Plans to lift the cap on faith-based admissions at over-subscribed free schools are opposed by four fifths of the population and more than two thirds of Catholics, a poll has revealed.
Just 20 per cent of respondents to a poll of more than 2,000 people carried out by Populus on behalf of the Accord Coalition said they agreed that new state-funded state schools should be allowed to select up to 100 per cent of their pupils on the basis of faith.
Under the current rules, over-subscribed free schools are not allowed to select more than 50 per cent of pupils based on their faith, but the Conservatives have included a pledge in their manifesto to lift the cap.
The Populus poll, which specifically asked respondents to choose between the 50 per cent cap or having no cap at all, also shows that there is little support for the policy among those of faiths most likely to be affected.
The Catholic faith has been singled out as the main benefactor of the policy because its rules have prevented new Catholic schools from opening in areas affected by the cap.
However, the poll shows that of the 149 Catholics who responded, 33 per cent wanted the cap lifted, while 67 per cent preferred the existing cap.
There was also overwhelming support for the status quo among Anglicans (79 per cent), Hindus (81 per cent) and Sikhs (72 per cent), although in some cases the number of people from certain faiths responding to the survey was very small.
The Conservatives’ policy enjoyed majority support only among those who identified as Jewish, however, this was based on the responses of just 12 people.
The proposed lifting of the cap was initially mooted in the last government’s schools that work for everyone consultation, along with plans to increase selection and encourage private schools and universities to run academies.
However, although it has been welcomed by some faith schools groups, it has promoted criticism from humanist and secularist campaigners, who want to see the cap maintained.
Jay Harman, an education campaigner with the organisation Humanist UK, accuses the government of wanting to “massively increase the extent of religious discrimination and segregation in the education system”, and says it is “no surprise” that the proposal is unpopular.

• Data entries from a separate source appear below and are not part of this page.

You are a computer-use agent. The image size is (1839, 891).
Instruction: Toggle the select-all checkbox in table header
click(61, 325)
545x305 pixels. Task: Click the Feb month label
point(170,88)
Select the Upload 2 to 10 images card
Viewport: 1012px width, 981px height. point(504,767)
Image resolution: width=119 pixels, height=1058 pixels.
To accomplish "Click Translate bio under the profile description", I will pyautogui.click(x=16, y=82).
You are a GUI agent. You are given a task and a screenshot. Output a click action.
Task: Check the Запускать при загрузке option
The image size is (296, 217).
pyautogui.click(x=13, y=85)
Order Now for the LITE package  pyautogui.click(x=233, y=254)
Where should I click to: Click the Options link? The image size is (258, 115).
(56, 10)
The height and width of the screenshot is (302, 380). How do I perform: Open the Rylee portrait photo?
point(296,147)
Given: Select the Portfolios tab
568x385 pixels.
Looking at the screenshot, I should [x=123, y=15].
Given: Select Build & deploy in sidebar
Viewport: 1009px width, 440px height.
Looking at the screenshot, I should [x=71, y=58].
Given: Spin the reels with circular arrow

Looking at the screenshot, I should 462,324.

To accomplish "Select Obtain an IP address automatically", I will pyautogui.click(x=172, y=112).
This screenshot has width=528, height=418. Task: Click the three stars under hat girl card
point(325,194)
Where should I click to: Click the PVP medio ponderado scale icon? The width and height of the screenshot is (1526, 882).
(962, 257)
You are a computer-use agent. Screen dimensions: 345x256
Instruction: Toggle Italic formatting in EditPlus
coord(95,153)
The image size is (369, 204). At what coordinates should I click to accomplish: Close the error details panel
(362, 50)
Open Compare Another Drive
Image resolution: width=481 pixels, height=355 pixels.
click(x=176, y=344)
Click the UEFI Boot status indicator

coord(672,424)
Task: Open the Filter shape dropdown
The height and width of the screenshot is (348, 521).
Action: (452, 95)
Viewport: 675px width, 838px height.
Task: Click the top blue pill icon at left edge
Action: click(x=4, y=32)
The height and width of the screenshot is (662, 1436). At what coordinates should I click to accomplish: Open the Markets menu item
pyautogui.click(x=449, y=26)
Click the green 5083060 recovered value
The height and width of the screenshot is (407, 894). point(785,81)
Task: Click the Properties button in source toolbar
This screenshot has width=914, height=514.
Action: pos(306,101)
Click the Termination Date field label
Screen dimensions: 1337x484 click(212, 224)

“Religious and non-religious people alike recognise that both children and society are best served when people from a range of different backgrounds are brought together to learn with and from one another, and that is exactly what the 50 per cent cap sought to achieve.”
Rabbi Jonathan Romain, chair of the Accord Coalition, said the cap had made schools “less segregated” and provided examples to “more divisive school”s about how they could operate differently.
“Scrapping the cap would send a terrible signal that it is okay for schools to become cultural silos and to ignore their wider impact on community cohesion.”